__Task requirements__. The text on the EU recovery plan describes an expected debate. List the opposing sides it pairs against each other.

The merger of these two helps achieve both climate and social goals and sends a strong signal that the EU is on the side of the citizens. It is the way to demonstrate the accountability of governments towards citizens, of corporates towards citizens. Social and green agenda is a new boost to European integration especially as a way to engage the younger generation who understand that they will be the ones most affected by climate change and the digital transformation.
- The way Europe designs and implements its domestic recovery plan also has strong implications in its geopolitical position and global role. The proposals are a good starting point for an ambitious recovery that aims to align with Europe’s strategic priority – green, digital, globally competitive. Europe will need to work out its positioning against the U.S. and China. While European and American interests align in the majority of cases and areas, they will not and do not need to be identical. With a significantly lower number of overlaps with China, Europe has strong grounds for cooperation where it delivers global good and shared benefits. To be strong globally in its own might, the EU needs to convert the recovery plan into strong economic and democratic performance.
What can be expected now is a classic debate in the European Union between North and South, and ‘frugal four’ and the others? But in the end, this debate is foremostly an ideological one, between the left and the right, which comes down to macroeconomics. When the proposal put forward by the European Commission is about macroeconomics and finance and very little about bookkeeping. But as often a case in the European Union, the politics may lead us more to bookkeeping rather than finance.
During the event, the GLOBSEC DIFF GOV Report ‘Making Flexible Europe Work: European Governance and the Potential of Differentiated Cooperation’, was presented.
This event formed part of a research project DIFF GOV: European Governance: Potential of Differentiated Cooperation (2018-2020). DIFF GOV is an international project that explored the potential for flexible modes of cooperation between the European Union Member States. The project is implemented with the support of the Erasmus+ Programme of the European Union, namely the Jean Monnet Project.

__Listed records__.

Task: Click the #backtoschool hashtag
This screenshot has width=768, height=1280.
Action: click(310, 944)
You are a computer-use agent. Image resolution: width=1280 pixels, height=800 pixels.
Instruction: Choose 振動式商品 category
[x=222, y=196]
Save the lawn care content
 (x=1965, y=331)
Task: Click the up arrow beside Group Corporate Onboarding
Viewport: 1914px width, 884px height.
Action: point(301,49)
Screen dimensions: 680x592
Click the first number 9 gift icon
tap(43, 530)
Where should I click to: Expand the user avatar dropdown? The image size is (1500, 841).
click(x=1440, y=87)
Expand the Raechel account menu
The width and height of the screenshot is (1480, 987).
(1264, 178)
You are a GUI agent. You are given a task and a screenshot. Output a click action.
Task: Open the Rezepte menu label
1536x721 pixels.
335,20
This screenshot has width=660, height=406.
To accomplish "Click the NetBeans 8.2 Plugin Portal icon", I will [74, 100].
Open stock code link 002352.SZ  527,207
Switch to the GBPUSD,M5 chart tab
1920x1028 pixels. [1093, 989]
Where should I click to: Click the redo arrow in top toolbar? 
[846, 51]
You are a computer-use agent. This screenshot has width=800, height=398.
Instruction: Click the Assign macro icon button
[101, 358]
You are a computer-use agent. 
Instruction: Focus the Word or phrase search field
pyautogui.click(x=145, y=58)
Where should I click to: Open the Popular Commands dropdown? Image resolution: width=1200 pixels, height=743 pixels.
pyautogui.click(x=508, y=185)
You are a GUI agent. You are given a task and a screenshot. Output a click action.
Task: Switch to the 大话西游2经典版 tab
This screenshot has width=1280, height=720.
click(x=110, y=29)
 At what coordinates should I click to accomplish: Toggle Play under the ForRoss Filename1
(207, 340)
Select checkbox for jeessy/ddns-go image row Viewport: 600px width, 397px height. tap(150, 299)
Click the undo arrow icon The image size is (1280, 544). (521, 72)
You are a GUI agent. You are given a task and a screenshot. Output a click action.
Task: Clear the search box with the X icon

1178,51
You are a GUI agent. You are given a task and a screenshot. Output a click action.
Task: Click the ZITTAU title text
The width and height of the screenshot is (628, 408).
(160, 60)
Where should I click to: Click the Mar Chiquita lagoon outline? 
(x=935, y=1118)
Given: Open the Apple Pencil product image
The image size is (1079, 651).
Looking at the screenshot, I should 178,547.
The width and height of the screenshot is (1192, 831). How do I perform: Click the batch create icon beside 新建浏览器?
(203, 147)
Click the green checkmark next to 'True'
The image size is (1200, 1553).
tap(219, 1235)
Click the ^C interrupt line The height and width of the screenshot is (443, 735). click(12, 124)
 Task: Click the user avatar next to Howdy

__Result for this exercise__.
- North and South
- the 'frugal four' and the others
- the left and the right